### WORK TO BE COMPLETED
Repeat the lines of the records from the one containing "Image resolution: width=788" up to and including the one containing "center [626, 191].", and nothing else.

### DATA SECTION
______________________________
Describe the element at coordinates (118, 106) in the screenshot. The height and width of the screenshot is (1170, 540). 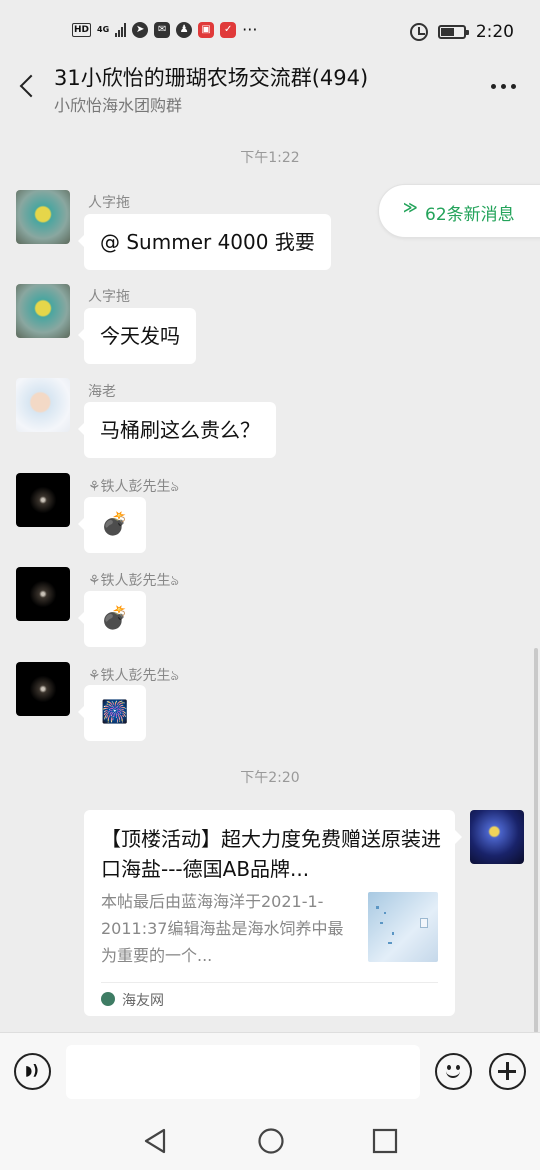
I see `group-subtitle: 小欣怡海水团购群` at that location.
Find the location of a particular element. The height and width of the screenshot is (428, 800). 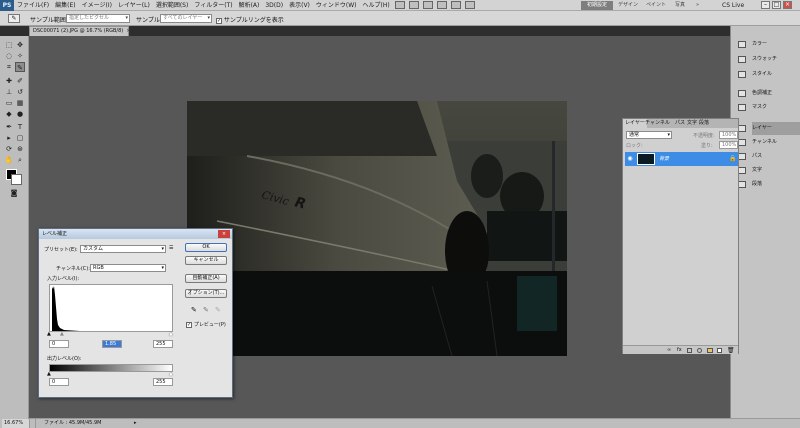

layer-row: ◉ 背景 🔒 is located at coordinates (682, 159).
______________________________
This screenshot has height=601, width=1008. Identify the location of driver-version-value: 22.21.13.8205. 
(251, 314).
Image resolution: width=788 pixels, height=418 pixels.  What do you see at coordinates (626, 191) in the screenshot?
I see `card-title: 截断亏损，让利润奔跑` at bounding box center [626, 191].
______________________________
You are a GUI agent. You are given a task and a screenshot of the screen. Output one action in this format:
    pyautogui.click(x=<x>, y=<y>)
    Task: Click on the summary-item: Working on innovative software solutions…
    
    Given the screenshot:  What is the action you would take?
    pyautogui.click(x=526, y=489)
______________________________
### EXERCISE ANSWER
Image resolution: width=788 pixels, height=418 pixels.  What do you see at coordinates (626, 191) in the screenshot?
I see `card-title: 截断亏损，让利润奔跑` at bounding box center [626, 191].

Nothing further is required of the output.